→ **Directions**
An exact copy of the records below is required, and it must contain no pictures.

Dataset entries
Content starts

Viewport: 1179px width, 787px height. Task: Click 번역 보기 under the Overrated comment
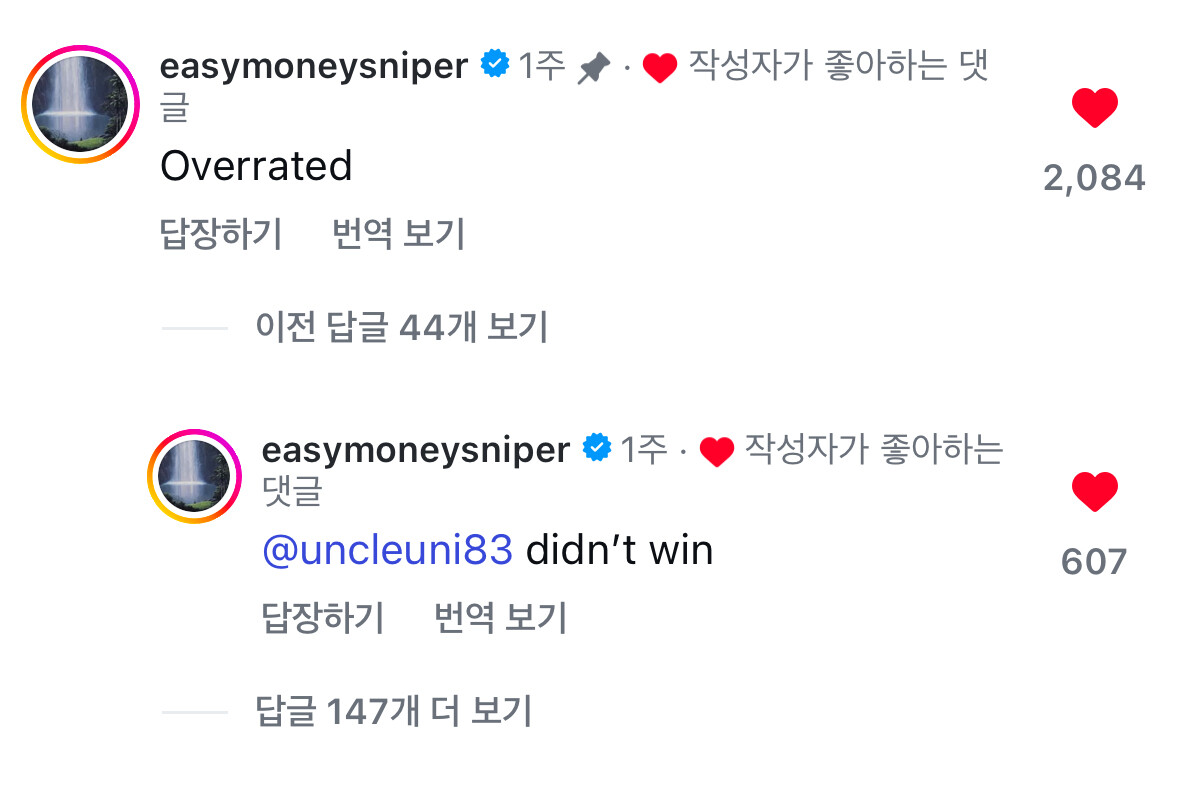point(398,234)
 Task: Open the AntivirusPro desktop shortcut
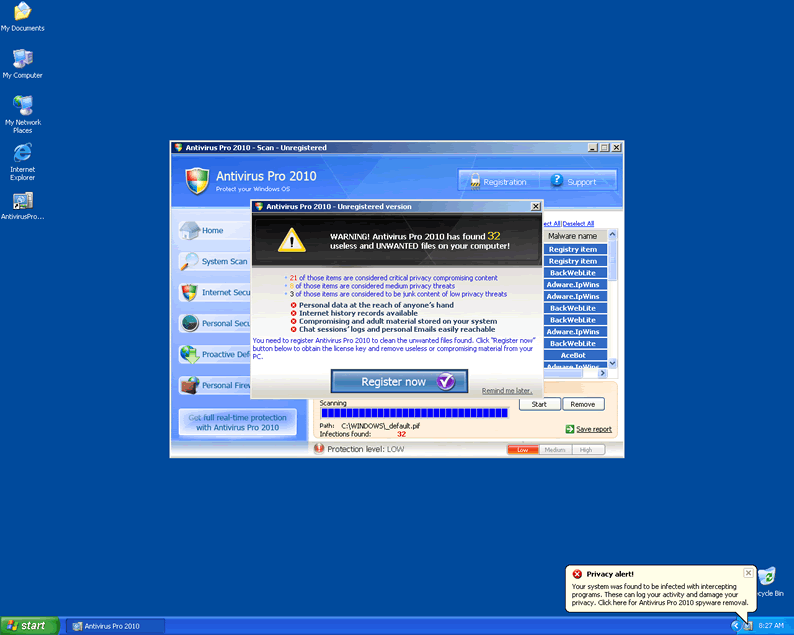coord(22,201)
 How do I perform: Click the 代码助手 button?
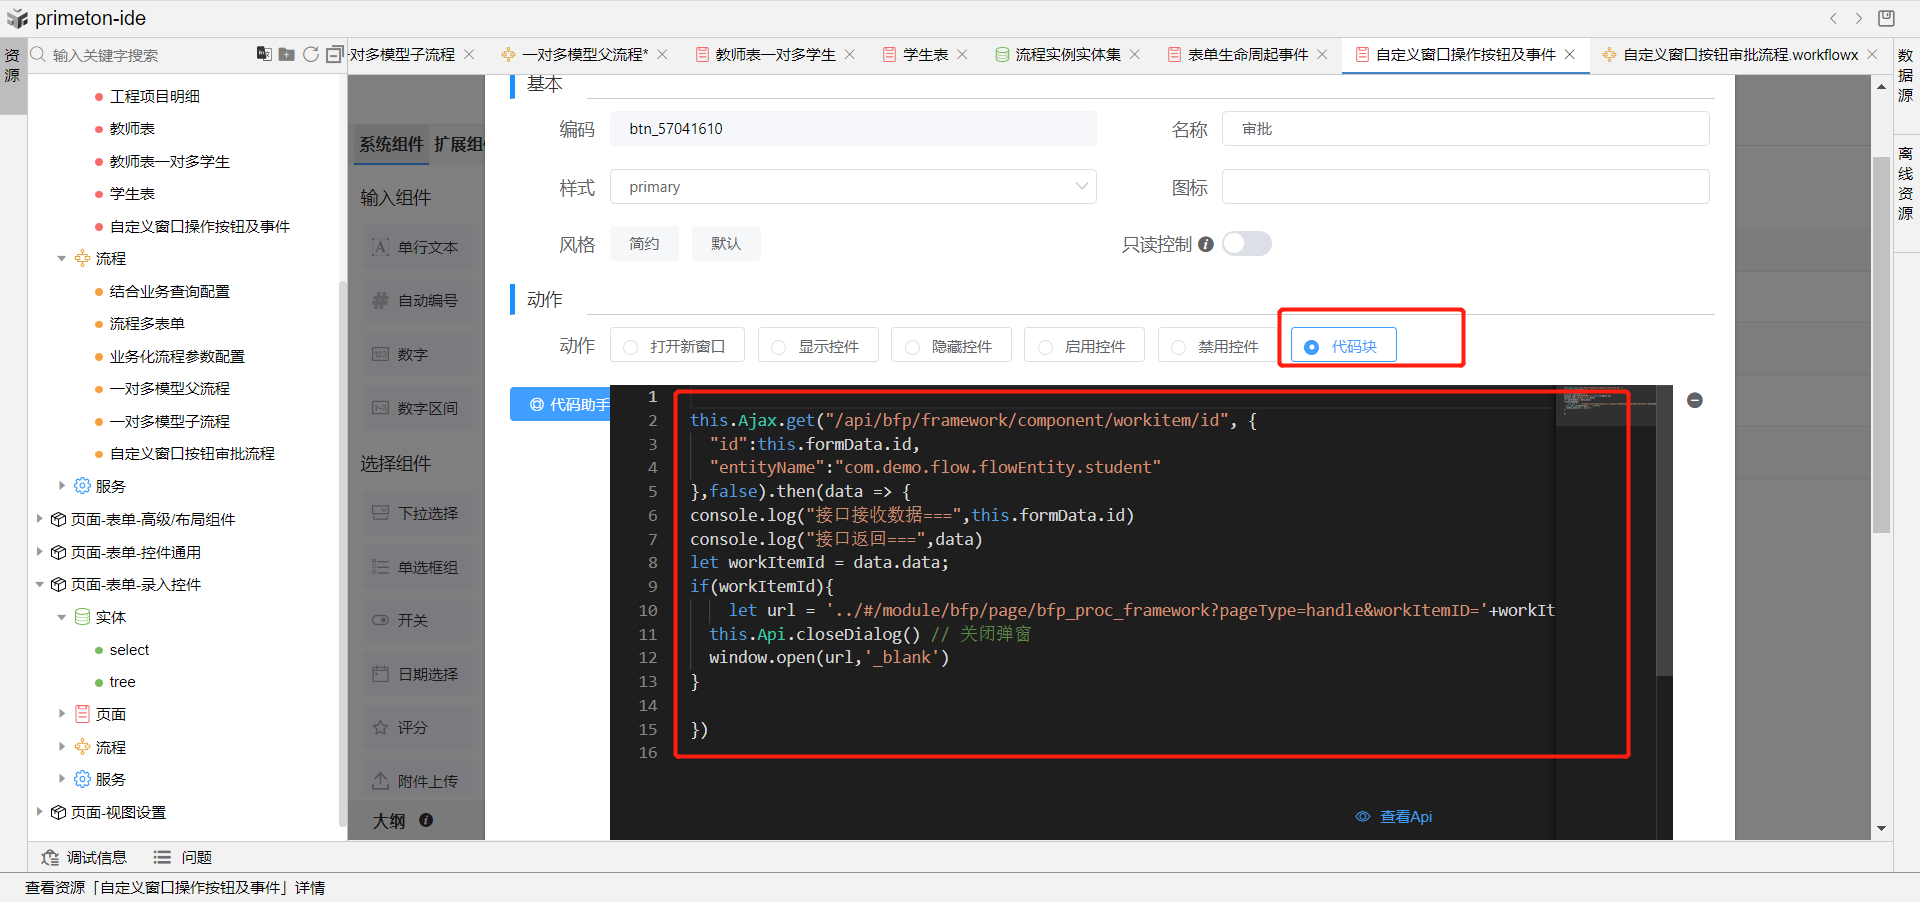561,404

Content ends

→ **Exercise output**
Viewport: 1179px width, 787px height. Task: Click 번역 보기 under the Overrated comment
point(398,234)
 Task: Open the AntivirusPro desktop shortcut
coord(22,201)
 How do I perform: Click the 代码助手 button?
561,404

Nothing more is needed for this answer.